(Stored records)
* begin *

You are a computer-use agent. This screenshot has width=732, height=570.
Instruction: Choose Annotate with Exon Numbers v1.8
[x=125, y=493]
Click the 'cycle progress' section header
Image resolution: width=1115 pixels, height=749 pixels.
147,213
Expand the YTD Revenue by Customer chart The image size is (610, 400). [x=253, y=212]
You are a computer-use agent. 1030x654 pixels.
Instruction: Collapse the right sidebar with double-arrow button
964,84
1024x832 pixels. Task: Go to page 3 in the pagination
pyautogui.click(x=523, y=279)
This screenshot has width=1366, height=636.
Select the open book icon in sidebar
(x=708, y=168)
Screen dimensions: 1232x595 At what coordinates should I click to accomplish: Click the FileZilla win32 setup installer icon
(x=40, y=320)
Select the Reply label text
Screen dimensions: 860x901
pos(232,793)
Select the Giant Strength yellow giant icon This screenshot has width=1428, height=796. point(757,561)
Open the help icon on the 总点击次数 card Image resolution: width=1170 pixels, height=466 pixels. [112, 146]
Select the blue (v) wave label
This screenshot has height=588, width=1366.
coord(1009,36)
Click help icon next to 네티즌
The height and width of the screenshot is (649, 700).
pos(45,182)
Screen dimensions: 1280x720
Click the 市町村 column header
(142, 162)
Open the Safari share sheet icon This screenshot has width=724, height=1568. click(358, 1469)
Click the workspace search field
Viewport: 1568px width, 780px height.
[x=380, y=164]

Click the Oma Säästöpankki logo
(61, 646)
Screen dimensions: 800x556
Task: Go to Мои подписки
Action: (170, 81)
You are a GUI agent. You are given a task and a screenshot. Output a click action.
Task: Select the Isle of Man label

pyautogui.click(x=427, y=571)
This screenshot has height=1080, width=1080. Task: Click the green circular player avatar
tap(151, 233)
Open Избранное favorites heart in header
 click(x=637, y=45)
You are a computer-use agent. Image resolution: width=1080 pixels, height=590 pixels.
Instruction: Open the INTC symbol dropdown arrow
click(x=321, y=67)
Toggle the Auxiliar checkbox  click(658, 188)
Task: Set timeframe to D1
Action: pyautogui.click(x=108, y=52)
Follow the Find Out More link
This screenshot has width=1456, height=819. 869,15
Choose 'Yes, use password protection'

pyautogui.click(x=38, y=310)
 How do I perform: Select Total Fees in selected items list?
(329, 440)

* end *

WHAT IS NEEDED –
Could you rewrite the items from the line containing "Screen dimensions: 1280x720" through the line containing "pyautogui.click(x=427, y=571)", changing "workspace" to "project" and leaving everything else the same?

EXERCISE OUTPUT –
Screen dimensions: 1280x720
Click the 市町村 column header
(142, 162)
Open the Safari share sheet icon This screenshot has width=724, height=1568. click(358, 1469)
Click the project search field
Viewport: 1568px width, 780px height.
[x=380, y=164]

Click the Oma Säästöpankki logo
(61, 646)
Screen dimensions: 800x556
Task: Go to Мои подписки
Action: (170, 81)
You are a GUI agent. You are given a task and a screenshot. Output a click action.
Task: Select the Isle of Man label

pyautogui.click(x=427, y=571)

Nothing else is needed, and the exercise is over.